--- 記述課題 ---
「You are a computer-use」を含む行から「will pyautogui.click(x=377, y=383).」を含む行までを、両端の行も含めて一字一句変えずに書き出してもらえますか。

--- 提供資料 ---
----------------

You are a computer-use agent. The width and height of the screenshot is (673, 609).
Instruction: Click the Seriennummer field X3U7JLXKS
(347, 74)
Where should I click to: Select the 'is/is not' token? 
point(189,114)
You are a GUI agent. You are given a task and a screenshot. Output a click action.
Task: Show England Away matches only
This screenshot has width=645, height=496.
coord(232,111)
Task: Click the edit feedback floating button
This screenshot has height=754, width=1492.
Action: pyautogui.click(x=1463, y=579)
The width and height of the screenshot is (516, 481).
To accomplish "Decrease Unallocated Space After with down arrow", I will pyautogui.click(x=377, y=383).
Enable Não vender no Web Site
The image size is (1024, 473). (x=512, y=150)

----------------

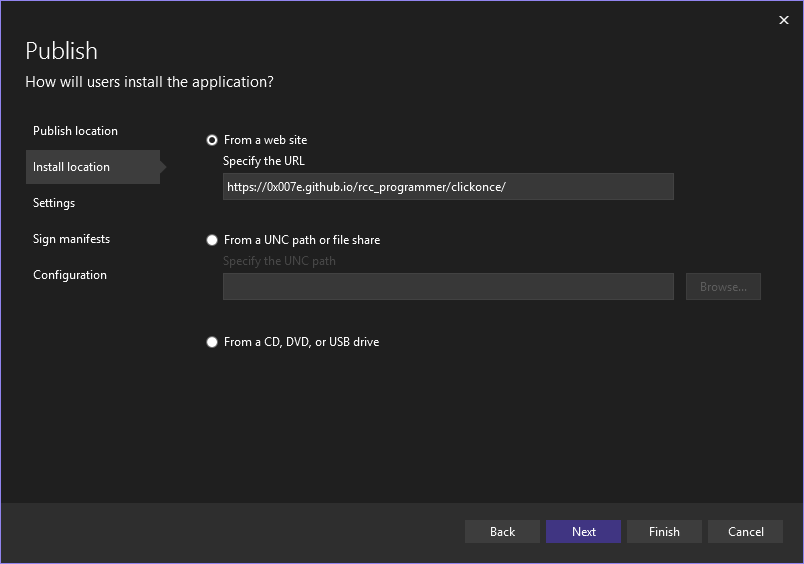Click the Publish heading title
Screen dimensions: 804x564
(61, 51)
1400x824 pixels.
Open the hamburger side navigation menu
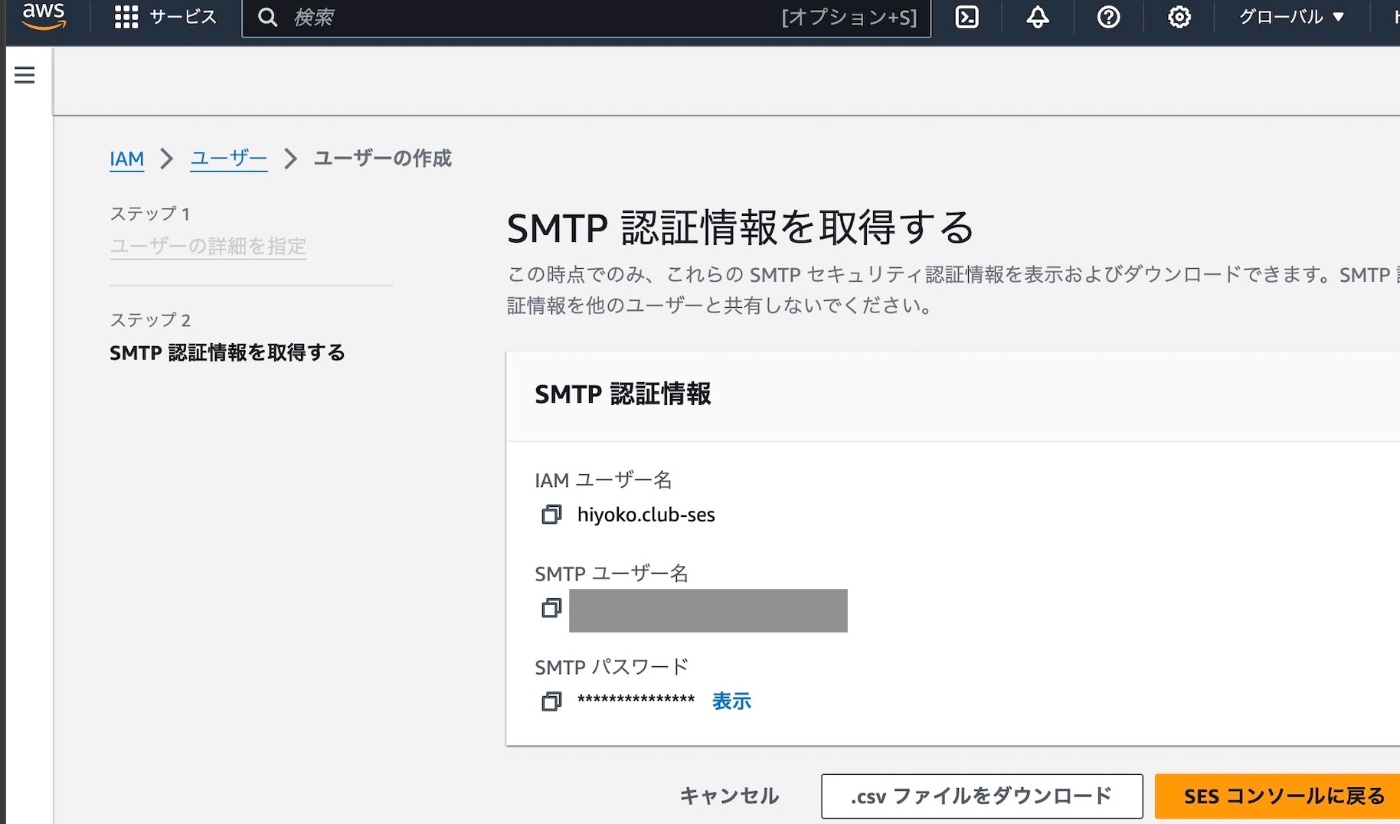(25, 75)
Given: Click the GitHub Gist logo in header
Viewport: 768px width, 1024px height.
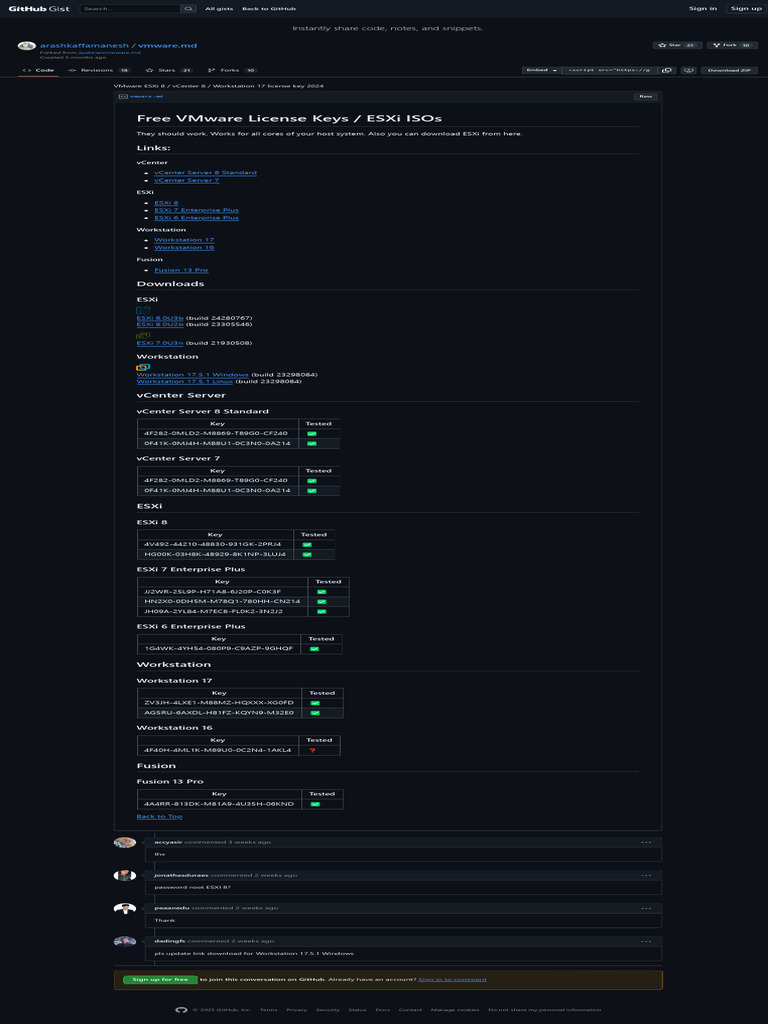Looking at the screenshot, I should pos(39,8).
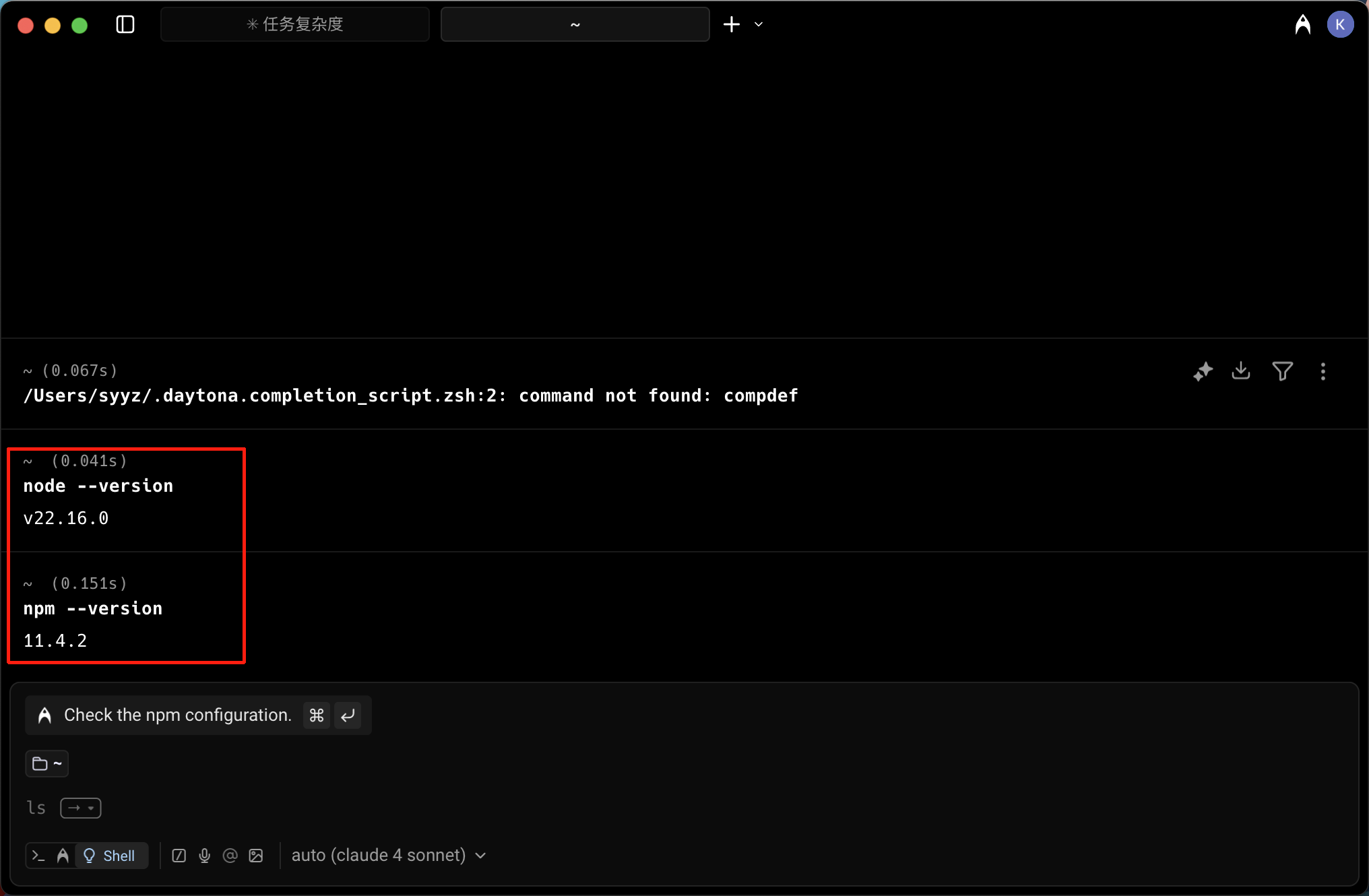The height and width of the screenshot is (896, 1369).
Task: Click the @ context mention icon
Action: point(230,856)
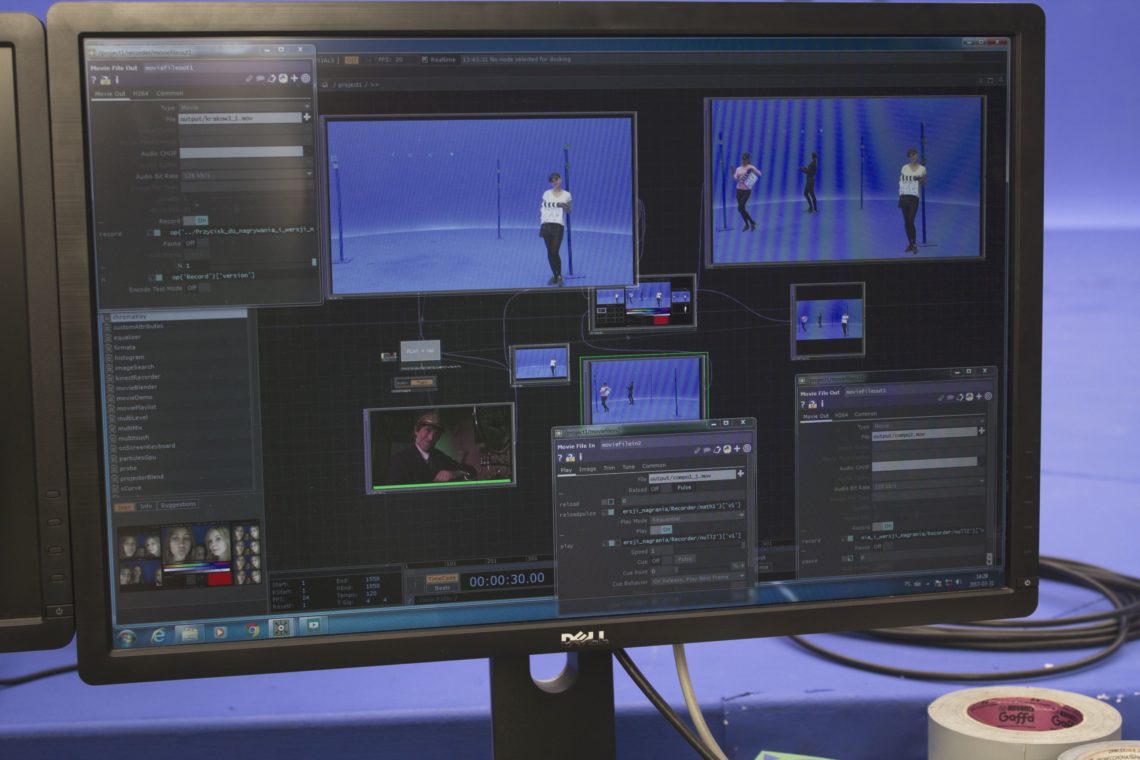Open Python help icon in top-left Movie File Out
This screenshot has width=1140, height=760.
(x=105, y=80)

----------------

--- 課題への解答 ---
You are a computer-use agent. The width and height of the screenshot is (673, 609).
Instruction: Click the Seriennummer field X3U7JLXKS
(347, 74)
Where should I click to: Select the 'is/is not' token? 
point(189,114)
You are a GUI agent. You are given a task and a screenshot. Output a click action.
Task: Show England Away matches only
This screenshot has width=645, height=496.
coord(232,111)
Task: Click the edit feedback floating button
This screenshot has height=754, width=1492.
Action: pyautogui.click(x=1463, y=579)
The width and height of the screenshot is (516, 481).
To accomplish "Decrease Unallocated Space After with down arrow", I will pyautogui.click(x=377, y=383).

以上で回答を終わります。